== TASK INPUTS ==
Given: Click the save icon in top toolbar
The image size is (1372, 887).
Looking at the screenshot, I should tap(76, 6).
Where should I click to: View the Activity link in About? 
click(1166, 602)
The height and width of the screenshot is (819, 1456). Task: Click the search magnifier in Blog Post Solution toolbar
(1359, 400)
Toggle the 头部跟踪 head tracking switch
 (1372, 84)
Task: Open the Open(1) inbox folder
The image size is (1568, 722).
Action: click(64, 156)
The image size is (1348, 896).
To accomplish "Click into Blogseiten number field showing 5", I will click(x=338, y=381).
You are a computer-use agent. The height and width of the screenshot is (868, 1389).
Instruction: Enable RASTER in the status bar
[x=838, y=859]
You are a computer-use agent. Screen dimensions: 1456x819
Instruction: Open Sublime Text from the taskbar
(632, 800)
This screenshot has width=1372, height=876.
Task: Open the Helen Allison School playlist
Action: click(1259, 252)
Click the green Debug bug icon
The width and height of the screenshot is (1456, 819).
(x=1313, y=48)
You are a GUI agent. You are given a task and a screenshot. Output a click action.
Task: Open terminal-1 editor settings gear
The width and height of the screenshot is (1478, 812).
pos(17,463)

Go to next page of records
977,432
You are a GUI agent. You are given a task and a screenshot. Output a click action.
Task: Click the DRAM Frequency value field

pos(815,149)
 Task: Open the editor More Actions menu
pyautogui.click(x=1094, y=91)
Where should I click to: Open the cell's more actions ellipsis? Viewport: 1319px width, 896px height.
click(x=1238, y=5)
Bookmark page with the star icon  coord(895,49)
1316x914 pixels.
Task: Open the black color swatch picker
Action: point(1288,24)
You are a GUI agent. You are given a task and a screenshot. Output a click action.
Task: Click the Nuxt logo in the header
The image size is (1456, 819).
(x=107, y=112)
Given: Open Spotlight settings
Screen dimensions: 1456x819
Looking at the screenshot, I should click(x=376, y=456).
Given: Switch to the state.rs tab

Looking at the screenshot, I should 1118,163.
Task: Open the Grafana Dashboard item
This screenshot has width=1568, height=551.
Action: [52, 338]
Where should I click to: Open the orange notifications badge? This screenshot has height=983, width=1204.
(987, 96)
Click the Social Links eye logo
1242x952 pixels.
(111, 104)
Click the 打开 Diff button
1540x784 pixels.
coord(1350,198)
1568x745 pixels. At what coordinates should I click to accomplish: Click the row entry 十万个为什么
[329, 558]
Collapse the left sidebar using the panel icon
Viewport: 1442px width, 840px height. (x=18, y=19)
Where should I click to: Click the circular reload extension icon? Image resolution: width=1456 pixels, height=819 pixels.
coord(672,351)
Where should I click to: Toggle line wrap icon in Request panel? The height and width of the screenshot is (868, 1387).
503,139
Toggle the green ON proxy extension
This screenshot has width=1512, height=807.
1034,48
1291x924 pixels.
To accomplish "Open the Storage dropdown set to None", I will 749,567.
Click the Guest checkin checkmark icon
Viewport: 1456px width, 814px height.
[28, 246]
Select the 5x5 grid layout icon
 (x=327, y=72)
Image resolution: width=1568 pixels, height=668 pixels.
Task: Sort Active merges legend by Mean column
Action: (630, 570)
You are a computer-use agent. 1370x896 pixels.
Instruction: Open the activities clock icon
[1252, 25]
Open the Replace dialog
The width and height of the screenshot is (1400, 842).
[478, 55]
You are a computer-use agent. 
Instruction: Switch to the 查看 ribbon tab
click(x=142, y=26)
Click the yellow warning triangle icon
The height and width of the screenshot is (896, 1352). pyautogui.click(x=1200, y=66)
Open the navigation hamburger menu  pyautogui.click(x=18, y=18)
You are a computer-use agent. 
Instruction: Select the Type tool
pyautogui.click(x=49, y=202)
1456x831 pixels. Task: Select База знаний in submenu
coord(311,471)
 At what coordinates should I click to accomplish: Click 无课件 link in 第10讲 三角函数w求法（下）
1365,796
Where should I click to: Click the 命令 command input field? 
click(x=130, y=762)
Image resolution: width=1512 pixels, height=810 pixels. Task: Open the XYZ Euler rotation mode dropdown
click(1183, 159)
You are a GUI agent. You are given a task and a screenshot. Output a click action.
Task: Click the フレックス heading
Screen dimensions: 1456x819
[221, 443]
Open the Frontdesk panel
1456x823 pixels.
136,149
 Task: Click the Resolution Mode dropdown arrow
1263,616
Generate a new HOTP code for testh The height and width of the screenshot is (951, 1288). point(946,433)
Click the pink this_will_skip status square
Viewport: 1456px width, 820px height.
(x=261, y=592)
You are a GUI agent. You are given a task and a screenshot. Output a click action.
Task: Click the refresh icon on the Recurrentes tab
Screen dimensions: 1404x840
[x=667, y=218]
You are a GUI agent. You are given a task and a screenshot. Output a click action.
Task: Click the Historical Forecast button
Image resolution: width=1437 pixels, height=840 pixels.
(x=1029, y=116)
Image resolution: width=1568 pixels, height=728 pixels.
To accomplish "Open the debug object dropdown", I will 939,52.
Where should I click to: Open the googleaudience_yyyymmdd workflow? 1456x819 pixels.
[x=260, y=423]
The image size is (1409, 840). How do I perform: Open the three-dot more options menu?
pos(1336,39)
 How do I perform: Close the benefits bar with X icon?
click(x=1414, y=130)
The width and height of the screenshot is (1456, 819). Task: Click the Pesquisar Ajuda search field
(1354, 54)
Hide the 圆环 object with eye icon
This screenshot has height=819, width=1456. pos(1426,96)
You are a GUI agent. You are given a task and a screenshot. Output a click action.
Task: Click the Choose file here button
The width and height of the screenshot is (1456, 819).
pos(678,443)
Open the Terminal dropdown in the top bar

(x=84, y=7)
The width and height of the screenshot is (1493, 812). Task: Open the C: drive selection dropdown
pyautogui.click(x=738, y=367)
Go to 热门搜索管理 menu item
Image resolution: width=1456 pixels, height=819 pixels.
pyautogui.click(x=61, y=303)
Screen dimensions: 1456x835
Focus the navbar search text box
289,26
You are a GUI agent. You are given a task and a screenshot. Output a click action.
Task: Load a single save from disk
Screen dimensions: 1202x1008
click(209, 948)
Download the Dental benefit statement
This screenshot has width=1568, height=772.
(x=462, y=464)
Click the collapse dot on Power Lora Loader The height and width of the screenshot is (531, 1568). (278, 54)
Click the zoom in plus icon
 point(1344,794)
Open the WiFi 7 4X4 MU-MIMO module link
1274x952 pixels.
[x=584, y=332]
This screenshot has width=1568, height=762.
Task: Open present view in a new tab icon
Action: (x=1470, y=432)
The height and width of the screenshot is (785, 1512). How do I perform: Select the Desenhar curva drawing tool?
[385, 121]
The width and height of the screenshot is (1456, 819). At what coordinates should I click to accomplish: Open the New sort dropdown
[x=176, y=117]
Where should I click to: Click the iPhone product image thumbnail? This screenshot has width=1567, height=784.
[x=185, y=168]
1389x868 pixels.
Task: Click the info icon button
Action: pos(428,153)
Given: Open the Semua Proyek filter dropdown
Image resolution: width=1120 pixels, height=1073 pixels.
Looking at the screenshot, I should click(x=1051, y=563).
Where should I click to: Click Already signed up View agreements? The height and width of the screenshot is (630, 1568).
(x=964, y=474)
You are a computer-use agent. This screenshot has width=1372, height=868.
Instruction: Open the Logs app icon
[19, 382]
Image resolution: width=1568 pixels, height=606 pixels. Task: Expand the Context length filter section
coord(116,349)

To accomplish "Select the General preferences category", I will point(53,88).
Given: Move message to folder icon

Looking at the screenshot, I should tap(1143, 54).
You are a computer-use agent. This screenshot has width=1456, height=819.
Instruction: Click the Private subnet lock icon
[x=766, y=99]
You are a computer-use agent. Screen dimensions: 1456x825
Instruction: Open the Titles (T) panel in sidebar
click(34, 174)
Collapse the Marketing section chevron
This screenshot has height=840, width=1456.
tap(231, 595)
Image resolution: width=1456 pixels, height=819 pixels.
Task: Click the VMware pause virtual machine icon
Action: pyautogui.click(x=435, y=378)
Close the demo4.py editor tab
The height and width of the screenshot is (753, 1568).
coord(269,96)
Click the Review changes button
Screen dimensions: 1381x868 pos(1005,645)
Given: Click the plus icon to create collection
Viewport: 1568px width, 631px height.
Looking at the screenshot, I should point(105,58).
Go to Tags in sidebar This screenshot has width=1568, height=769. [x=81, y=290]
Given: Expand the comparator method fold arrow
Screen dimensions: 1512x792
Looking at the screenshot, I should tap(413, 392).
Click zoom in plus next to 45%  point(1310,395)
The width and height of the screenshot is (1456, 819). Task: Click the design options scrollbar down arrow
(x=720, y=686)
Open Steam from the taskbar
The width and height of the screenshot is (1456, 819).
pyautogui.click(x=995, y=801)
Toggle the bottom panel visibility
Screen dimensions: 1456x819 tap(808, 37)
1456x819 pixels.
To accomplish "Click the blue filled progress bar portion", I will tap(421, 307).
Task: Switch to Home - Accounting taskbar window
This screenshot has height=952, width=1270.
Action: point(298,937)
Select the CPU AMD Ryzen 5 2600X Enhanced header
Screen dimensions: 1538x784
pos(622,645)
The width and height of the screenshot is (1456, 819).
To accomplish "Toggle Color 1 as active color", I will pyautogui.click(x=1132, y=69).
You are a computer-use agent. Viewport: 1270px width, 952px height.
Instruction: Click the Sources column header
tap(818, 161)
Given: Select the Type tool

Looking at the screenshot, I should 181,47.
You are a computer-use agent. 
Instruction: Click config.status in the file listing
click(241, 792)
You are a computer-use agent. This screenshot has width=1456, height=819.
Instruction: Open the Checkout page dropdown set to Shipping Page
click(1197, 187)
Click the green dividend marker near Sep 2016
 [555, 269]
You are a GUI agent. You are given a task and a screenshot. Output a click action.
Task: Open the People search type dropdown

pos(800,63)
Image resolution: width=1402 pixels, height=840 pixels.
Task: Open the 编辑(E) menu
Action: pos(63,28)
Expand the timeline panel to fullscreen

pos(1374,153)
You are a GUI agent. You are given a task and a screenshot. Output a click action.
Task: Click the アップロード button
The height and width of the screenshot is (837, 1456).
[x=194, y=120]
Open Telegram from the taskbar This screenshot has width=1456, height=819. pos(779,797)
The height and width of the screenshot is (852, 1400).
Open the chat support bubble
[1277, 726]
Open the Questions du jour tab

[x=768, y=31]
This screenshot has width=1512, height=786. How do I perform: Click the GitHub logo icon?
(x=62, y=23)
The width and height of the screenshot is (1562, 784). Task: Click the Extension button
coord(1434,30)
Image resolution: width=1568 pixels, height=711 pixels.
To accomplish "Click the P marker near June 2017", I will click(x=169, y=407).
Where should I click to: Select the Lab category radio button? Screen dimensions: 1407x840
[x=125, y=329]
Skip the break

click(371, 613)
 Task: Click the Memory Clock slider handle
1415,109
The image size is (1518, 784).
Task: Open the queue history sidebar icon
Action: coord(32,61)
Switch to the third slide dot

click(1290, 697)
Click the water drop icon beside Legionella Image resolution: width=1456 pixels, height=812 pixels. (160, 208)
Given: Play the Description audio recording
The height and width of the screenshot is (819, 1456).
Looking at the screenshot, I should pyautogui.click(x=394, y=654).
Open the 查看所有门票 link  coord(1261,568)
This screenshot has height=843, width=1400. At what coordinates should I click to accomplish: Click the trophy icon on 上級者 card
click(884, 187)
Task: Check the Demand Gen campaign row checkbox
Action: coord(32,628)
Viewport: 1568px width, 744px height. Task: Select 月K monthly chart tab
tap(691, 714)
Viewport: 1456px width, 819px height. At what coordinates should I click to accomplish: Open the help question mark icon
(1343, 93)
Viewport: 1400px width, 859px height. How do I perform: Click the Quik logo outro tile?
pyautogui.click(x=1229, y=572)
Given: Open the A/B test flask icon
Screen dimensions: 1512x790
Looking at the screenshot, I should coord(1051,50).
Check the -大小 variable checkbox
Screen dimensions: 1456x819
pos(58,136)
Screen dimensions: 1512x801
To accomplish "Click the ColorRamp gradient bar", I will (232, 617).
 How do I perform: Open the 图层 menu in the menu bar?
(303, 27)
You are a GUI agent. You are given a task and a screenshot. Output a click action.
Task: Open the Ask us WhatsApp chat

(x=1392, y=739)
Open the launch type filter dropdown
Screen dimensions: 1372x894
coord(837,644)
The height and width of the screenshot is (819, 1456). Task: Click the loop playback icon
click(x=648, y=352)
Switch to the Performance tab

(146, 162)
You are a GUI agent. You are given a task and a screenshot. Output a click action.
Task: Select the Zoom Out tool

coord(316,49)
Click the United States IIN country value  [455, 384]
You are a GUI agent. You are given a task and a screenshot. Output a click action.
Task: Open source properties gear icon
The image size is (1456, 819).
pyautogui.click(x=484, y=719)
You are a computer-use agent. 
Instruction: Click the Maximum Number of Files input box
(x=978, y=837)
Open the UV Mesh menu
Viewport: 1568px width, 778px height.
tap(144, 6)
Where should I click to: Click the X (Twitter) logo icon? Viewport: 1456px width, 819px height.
===
— TASK ITEM —
What's needed is a word-for-word copy of the lines from the one holding "Task: Select the Zoom Out tool" through the final line of the data.

— RESPONSE TO THE TASK —
Task: Select the Zoom Out tool

coord(316,49)
Click the United States IIN country value  [455, 384]
You are a GUI agent. You are given a task and a screenshot. Output a click action.
Task: Open source properties gear icon
The image size is (1456, 819).
pyautogui.click(x=484, y=719)
You are a computer-use agent. 
Instruction: Click the Maximum Number of Files input box
(x=978, y=837)
Open the UV Mesh menu
Viewport: 1568px width, 778px height.
tap(144, 6)
Where should I click to: Click the X (Twitter) logo icon? Viewport: 1456px width, 819px height.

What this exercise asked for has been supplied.